G.8. A. Tzamtzis, _Greek Passenger Shipping: The Chronicle 1921-2001_, Miletos, Athens, 2001

This is a book discussed already by Henry Casciaro. Here is the Greek version. A very nice book with lots of information and good pictures. I must admit though, the book is characterized by paucity!  Everything is done in short measure.

First, here is the cover of the Greek edition!
EEN1.jpg

Then,a two-page spread about _Hellas _ See also http://www.nautilia.gr/forum/showthread.php?t=61454
EEN2.jpg

A poster of the _Hellenic Coast Line_ of the 1930s. Look at all these ships!
EEN3.jpg

The famous _Tassos_ of _Potamianos _ See also http://www.nautilia.gr/forum/showthread.php?t=23166
EEN4.jpg

Names of subsidized routes (left), names of shipping companies (right) and a postcard of _Elena M_ of the _Manouelides Line_
EEN5.jpg

----------


## Nicholas Peppas

G.9. Gelina Harlaftis, _A History of Greek-Owned Shipping: The Making of an International Tramp  Fleet_, Rutledge, London, 1998.
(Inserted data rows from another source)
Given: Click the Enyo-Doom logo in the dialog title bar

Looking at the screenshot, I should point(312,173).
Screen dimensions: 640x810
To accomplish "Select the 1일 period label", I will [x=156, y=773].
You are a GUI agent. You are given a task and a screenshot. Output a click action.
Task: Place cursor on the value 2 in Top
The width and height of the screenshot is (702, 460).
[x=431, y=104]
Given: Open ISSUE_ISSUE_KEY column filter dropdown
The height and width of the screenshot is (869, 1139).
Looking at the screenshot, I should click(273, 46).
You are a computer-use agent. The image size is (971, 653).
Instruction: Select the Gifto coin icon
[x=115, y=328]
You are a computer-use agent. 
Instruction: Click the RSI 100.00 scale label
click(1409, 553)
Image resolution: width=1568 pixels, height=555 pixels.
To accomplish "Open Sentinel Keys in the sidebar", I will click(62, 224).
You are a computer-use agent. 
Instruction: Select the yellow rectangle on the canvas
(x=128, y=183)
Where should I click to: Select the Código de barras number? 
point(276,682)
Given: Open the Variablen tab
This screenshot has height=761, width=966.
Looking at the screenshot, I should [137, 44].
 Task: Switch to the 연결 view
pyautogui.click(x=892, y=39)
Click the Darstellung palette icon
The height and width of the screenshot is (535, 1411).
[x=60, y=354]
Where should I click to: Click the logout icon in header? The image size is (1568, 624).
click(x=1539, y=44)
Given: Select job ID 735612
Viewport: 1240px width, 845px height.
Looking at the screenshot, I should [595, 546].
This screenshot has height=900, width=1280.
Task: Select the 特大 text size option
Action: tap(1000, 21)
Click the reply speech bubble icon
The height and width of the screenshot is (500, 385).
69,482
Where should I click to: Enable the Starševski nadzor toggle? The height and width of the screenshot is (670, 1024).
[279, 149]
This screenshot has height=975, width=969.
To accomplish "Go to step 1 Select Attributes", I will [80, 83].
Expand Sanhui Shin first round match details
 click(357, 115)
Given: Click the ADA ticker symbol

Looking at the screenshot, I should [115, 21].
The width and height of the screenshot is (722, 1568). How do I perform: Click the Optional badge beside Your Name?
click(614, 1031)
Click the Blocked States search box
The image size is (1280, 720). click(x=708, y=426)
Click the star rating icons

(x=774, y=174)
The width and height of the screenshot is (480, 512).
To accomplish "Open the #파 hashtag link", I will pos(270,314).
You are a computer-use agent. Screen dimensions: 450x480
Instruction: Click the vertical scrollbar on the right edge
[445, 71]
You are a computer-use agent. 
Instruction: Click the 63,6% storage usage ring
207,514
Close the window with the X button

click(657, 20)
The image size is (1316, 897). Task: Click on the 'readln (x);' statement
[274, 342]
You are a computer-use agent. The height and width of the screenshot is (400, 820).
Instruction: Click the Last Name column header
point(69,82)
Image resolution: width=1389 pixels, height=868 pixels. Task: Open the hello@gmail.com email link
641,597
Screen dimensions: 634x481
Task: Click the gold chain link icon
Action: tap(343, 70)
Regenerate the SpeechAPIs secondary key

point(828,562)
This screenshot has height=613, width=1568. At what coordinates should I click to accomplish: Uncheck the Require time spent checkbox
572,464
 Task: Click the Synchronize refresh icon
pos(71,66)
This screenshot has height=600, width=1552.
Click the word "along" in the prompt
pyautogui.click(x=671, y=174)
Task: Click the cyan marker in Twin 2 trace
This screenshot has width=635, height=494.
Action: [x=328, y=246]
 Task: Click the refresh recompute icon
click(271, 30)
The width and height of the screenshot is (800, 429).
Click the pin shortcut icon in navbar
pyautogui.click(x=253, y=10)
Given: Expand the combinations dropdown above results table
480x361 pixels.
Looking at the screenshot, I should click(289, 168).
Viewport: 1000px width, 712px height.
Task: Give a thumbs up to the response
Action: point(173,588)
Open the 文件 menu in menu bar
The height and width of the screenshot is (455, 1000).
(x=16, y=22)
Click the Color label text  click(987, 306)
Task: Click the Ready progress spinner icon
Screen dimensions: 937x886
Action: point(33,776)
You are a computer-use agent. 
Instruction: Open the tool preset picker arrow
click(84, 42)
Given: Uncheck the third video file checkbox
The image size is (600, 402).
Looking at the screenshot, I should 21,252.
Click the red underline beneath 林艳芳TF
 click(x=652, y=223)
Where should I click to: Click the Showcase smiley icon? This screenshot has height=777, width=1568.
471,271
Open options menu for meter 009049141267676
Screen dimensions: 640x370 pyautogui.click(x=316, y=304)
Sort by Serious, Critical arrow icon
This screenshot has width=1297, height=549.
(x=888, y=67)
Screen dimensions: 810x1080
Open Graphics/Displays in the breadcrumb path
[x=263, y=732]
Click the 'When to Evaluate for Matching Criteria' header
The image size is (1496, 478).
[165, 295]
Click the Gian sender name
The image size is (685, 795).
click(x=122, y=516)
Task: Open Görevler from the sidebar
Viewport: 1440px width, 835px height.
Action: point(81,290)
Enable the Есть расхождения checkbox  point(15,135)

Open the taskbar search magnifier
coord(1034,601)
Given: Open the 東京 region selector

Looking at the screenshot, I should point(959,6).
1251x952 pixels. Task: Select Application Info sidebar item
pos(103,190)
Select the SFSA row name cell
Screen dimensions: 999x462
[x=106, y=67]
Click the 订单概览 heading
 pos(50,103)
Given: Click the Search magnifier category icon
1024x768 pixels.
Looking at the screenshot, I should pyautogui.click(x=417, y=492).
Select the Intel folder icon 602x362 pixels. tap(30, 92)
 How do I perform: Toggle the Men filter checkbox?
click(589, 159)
Although a book referring to merchant ships, freighters, tankers and related vessels, this is an exceptional book that should be bought by all Greeks. It has an extensive literature and information about all the Greek shipping companies. 

Here is the cover. And since I know you will ask me, the ship shown was the  _Dimitrios Schilizzis_ (as spelled in Italian) in 1897.

History.jpg

And then, you see a page about the Valianos (Vagliano) family that will give you an idea about the ship's coverage.

Vagliano2.jpg
Vagliano3.jpg

----------


## Appia_1978

Συμφωνώ Νικόλα, ένα βιβλίο που αξίζει πραγματικά να το έχει ο καθένας στη βιβλιοθήκη του. Για ενημέρωση, το βρήκα στο Amazon για 100 €  :Wink:

----------


## Nicholas Peppas

> Συμφωνώ Νικόλα, ένα βιβλίο που αξίζει πραγματικά να το έχει ο καθένας στη βιβλιοθήκη του. Για ενημέρωση, το βρήκα στο Amazon για 100 ¤


100 ¤?  Rather high. By the way, our readers who wish to familiarize with it may read some chapters in http://books.google.com/books?id=xLc...esult&resnum=2

----------


## gtogias

Το παρακάτω ένθετο δημοσιεύτηκε στο τεύχος των Ιστορικών που έβγαλε η Αθηναϊκή εφημερίδα "Ελευθεροτυπία" στις 31 Ιουλίου 2003:

Istorika_001.jpg

----------


## gtogias

Δύο ακόμη δυσεύρετα βιβλία που αποτυπώνουν με πολύ καλές φωτογραφίες την ακτοπλοϊα του πρώτου μισού της δεκαετίας του 1990. 
Greek Sea Bridges και More Greek Ferries
Και τα δύο στην αγγλική:

Bridges_001.jpg
Bridges_002.jpg

----------


## gtogias

Ακόμη ένα βιβλίο για την ελληνική ακτοπλοϊκή σκηνή, σχετικά φρέσκο του 2005:

Five_Days_001.jpg

----------


## gtogias

Δύο ακόμη βιβλία με ελληνικό ενδιαφέρον μιας και καταπιάνονται με την ακτοπλοϊα όλης της Μεσογείου:
Ferries 2001 
και
In Waters New

Ferries_2001_001.jpg

Waters_New_001.jpg

----------


## Nicholas Peppas

> Το παρακάτω ένθετο δημοσιεύτηκε στο τεύχος των Ιστορικών που έβγαλε η Αθηναϊκή εφημερίδα "Ελευθεροτυπία" στις 31 Ιουλίου 2003:
> 
> Istorika_001.jpg


'
I was not aware of this one and it look great! I 'll try to get it




> Δύο ακόμη δυσεύρετα βιβλία που αποτυπώνουν με πολύ καλές φωτογραφίες την ακτοπλοϊα του πρώτου μισού της δεκαετίας του 1990. 
> Greek Sea Bridges και More Greek Ferries
> Και τα δύο στην αγγλική:
> 
> Bridges_001.jpg
> Bridges_002.jpg


File gtogias.

Thanks for bringing them to our attention.... I do not know what to say.. I guess these books are archival items of our times, but I cannot believe (especially with the photo of the second cover) that these are ships _that please people_... They are boxes to move cars and _they happen to have some space_ for passengers as well...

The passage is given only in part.